** start of DATA PROVIDED **
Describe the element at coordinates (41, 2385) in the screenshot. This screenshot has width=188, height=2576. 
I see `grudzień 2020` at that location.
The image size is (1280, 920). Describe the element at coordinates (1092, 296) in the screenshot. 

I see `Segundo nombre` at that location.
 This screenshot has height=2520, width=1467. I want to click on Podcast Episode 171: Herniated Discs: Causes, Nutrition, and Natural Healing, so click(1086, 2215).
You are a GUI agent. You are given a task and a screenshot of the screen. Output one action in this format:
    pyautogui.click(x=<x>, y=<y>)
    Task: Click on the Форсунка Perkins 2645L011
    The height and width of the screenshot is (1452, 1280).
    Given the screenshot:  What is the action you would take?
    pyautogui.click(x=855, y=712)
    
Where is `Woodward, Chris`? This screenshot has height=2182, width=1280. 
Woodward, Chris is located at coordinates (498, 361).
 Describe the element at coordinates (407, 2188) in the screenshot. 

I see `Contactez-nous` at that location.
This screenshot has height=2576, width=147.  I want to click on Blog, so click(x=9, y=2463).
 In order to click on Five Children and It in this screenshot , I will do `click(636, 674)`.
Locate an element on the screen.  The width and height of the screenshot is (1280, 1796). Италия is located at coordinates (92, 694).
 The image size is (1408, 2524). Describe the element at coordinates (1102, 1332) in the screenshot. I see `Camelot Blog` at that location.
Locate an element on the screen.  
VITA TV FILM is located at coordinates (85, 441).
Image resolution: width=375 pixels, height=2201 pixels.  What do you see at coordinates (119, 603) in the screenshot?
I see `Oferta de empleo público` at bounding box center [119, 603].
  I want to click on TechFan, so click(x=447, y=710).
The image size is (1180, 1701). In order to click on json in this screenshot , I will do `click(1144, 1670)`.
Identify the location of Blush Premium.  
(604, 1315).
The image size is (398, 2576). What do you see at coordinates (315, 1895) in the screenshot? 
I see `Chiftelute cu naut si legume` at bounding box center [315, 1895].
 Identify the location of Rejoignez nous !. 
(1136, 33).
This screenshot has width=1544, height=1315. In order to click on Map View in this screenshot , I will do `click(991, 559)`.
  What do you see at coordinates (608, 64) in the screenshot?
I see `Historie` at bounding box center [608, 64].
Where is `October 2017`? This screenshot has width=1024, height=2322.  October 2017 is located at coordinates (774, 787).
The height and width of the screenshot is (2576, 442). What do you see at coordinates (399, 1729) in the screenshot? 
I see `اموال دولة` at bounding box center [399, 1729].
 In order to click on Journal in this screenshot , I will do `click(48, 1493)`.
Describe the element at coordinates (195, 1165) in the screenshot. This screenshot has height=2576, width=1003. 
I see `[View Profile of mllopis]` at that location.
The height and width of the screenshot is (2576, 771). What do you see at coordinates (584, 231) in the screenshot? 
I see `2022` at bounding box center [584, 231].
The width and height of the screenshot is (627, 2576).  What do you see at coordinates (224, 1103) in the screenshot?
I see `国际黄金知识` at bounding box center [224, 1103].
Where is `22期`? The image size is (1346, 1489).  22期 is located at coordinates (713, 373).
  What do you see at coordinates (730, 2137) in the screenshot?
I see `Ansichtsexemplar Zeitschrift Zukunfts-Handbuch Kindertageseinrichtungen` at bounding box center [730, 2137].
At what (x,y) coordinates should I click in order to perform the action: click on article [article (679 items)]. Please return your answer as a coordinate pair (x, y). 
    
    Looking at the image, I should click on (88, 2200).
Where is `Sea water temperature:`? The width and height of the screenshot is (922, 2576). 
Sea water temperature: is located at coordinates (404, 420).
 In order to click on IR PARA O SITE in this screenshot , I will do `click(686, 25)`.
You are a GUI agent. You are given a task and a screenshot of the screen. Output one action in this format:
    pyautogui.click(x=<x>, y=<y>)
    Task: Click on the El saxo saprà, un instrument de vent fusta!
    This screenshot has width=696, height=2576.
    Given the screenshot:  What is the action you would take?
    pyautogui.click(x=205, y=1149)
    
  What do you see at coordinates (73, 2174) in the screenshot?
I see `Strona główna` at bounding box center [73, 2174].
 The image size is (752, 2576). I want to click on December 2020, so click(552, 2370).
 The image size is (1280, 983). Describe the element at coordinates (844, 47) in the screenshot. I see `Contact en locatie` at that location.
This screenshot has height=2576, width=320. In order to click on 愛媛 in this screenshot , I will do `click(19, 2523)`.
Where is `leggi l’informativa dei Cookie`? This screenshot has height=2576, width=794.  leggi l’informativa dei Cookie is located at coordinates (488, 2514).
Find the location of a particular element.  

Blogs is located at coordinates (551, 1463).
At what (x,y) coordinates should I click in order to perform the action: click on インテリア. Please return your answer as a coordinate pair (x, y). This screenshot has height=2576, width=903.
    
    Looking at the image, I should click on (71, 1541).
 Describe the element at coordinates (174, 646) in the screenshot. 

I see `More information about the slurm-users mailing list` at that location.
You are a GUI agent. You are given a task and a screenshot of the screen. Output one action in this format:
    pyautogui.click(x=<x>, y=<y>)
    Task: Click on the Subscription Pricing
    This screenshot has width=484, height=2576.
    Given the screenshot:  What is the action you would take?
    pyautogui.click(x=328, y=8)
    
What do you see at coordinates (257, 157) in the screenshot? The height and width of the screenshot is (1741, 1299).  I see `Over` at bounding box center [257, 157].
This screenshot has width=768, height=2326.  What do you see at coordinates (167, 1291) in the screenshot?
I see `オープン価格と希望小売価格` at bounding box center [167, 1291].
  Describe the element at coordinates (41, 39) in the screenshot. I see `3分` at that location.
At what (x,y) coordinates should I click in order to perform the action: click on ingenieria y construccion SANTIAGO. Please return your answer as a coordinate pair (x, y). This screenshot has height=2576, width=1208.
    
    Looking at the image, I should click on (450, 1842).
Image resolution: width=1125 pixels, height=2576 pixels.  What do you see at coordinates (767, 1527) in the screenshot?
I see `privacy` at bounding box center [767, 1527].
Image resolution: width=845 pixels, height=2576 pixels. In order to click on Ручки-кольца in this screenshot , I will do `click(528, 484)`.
** end of DATA PROVIDED **
▶ SET PROBLEM
Reproduce the entries unchanged, starting at the line with "Identify the location of Blush Premium." and ending with the line containing "coordinates (774, 787).", both of those lines included.

▶ SOLUTION
Identify the location of Blush Premium.  
(604, 1315).
The image size is (398, 2576). What do you see at coordinates (315, 1895) in the screenshot? 
I see `Chiftelute cu naut si legume` at bounding box center [315, 1895].
 Identify the location of Rejoignez nous !. 
(1136, 33).
This screenshot has width=1544, height=1315. In order to click on Map View in this screenshot , I will do `click(991, 559)`.
  What do you see at coordinates (608, 64) in the screenshot?
I see `Historie` at bounding box center [608, 64].
Where is `October 2017`? This screenshot has width=1024, height=2322.  October 2017 is located at coordinates (774, 787).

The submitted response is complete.